Catatan posisi target:
========
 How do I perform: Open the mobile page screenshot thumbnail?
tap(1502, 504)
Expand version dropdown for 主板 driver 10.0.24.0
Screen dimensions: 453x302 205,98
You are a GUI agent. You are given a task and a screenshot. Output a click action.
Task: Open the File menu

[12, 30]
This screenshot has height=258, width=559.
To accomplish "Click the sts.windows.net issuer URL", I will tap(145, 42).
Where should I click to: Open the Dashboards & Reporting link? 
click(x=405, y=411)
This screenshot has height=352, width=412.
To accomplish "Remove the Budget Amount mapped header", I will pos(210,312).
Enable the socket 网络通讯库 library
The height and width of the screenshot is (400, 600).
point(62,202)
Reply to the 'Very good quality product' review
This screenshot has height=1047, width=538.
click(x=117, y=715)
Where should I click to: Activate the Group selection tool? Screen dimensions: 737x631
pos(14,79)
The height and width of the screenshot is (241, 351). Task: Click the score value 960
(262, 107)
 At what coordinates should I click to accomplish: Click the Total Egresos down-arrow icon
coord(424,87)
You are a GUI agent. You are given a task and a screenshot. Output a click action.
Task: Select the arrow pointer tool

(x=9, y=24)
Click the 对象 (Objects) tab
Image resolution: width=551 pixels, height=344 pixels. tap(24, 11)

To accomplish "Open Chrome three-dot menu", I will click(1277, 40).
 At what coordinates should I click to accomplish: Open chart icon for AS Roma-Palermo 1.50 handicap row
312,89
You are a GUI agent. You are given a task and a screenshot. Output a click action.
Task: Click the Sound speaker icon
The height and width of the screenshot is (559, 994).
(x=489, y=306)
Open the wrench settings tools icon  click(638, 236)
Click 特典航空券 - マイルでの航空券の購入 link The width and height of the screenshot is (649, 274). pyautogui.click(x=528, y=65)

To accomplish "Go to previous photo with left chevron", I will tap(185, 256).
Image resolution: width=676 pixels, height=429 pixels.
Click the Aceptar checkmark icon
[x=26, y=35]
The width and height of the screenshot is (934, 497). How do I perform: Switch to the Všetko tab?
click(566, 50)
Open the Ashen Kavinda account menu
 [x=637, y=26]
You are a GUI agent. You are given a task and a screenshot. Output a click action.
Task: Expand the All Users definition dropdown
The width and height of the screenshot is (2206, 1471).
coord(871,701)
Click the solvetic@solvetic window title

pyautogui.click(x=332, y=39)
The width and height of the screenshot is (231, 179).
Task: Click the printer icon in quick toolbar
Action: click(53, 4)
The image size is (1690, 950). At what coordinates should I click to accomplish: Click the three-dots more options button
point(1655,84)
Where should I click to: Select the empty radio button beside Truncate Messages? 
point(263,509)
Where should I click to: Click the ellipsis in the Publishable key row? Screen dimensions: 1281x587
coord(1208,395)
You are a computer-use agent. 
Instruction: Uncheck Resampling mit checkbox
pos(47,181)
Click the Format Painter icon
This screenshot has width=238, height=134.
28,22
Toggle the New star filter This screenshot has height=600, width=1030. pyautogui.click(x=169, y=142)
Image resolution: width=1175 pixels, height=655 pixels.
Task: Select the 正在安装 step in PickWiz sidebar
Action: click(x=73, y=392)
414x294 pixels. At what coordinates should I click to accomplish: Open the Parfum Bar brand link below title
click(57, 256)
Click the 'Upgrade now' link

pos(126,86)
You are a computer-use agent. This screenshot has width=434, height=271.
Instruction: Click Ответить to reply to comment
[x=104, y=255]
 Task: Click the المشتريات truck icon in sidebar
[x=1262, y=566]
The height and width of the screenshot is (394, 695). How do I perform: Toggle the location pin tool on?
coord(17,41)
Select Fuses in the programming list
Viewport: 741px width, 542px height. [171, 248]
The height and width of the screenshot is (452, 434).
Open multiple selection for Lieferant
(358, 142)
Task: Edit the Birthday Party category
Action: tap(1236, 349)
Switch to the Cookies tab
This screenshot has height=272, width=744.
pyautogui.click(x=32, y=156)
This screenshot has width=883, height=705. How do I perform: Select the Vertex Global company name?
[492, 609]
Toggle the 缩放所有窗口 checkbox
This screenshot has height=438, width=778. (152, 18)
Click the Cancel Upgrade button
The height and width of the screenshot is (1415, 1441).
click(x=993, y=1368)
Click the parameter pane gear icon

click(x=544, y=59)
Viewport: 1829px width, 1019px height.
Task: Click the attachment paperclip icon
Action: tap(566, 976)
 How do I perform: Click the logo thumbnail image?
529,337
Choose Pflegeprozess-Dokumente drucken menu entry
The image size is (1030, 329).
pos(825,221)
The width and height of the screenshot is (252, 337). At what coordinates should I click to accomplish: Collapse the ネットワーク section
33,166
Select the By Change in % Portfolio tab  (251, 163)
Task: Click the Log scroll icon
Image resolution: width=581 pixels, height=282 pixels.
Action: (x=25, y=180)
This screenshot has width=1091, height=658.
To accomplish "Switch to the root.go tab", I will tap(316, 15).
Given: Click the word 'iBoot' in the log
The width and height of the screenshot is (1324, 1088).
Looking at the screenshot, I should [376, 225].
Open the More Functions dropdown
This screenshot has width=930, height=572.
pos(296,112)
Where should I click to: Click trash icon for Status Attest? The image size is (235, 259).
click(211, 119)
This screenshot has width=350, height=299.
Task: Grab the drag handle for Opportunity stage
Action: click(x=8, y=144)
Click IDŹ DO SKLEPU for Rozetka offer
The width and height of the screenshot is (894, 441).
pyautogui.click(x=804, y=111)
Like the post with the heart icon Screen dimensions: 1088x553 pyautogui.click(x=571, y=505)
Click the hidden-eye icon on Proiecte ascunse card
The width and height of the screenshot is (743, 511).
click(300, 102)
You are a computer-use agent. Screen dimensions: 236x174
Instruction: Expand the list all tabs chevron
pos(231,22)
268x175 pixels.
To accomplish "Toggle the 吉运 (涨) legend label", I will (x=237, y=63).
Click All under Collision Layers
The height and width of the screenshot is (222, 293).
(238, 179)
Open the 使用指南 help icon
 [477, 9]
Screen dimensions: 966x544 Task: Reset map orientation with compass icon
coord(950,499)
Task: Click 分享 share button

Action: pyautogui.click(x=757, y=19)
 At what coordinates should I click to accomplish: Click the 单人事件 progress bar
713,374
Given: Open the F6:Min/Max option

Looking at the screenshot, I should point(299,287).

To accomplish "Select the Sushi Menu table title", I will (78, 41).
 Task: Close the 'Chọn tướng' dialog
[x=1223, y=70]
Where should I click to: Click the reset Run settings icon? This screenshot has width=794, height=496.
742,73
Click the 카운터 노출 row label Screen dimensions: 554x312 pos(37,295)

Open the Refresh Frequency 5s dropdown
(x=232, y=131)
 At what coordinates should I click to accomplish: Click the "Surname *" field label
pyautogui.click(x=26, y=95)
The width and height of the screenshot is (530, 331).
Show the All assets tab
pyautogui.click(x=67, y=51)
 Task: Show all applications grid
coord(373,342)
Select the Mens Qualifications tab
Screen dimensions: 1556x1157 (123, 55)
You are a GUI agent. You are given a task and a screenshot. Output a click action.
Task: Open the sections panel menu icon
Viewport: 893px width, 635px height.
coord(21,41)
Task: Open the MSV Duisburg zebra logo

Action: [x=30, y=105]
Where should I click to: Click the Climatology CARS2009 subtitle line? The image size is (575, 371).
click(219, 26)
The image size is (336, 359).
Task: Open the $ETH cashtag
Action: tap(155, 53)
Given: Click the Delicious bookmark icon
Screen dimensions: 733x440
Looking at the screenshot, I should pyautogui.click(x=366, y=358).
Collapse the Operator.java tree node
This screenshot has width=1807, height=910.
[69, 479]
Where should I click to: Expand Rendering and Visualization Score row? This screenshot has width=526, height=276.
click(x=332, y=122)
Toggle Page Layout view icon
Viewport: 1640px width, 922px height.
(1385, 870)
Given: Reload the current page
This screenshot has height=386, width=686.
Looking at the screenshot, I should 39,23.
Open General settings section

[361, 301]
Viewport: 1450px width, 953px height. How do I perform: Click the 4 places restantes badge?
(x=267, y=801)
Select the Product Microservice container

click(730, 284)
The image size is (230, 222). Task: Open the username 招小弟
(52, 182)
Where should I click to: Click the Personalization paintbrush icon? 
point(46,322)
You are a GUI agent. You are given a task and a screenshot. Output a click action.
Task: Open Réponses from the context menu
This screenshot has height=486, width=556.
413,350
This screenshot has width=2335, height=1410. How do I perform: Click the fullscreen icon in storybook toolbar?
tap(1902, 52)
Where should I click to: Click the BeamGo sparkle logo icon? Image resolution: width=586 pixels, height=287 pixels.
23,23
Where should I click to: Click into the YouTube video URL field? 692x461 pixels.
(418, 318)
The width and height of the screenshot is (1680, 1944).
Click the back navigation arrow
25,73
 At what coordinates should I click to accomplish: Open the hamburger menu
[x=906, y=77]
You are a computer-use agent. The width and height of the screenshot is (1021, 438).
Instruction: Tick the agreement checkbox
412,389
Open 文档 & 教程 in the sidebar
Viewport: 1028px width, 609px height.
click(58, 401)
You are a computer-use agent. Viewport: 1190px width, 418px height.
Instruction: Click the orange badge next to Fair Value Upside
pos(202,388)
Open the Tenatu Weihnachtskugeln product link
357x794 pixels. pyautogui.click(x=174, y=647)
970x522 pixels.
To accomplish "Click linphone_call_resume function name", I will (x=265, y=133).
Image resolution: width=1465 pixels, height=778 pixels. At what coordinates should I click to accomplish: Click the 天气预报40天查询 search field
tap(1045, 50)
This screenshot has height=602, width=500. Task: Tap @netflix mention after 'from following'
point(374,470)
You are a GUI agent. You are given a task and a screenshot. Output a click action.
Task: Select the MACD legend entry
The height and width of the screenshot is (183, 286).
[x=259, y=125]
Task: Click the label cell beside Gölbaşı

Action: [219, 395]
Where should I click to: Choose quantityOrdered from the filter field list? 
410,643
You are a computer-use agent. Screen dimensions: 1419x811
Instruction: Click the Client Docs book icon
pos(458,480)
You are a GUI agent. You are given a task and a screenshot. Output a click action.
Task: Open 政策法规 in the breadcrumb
========
- **Soal Latihan**: Ganti "Instruction" menjadi "Directive" pada baris-baris catatan mulai dari baris yang memuat "You are a computer-use agent. Viewport: 1190px" sampai dengan akhir catatan, termasuk kedua ujungnya. Bisakah Anda menuliskan kembali baris-baris itu saja dengan bagian lainnya tetap sama?

- **Jawaban Soal**:
You are a computer-use agent. Viewport: 1190px width, 418px height.
Directive: Click the orange badge next to Fair Value Upside
pos(202,388)
Open the Tenatu Weihnachtskugeln product link
357x794 pixels. pyautogui.click(x=174, y=647)
970x522 pixels.
To accomplish "Click linphone_call_resume function name", I will (x=265, y=133).
Image resolution: width=1465 pixels, height=778 pixels. At what coordinates should I click to accomplish: Click the 天气预报40天查询 search field
tap(1045, 50)
This screenshot has height=602, width=500. Task: Tap @netflix mention after 'from following'
point(374,470)
You are a GUI agent. You are given a task and a screenshot. Output a click action.
Task: Select the MACD legend entry
The height and width of the screenshot is (183, 286).
[x=259, y=125]
Task: Click the label cell beside Gölbaşı

Action: [219, 395]
Where should I click to: Choose quantityOrdered from the filter field list? 
410,643
You are a computer-use agent. Screen dimensions: 1419x811
Directive: Click the Client Docs book icon
pos(458,480)
You are a GUI agent. You are given a task and a screenshot. Output a click action.
Task: Open 政策法规 in the breadcrumb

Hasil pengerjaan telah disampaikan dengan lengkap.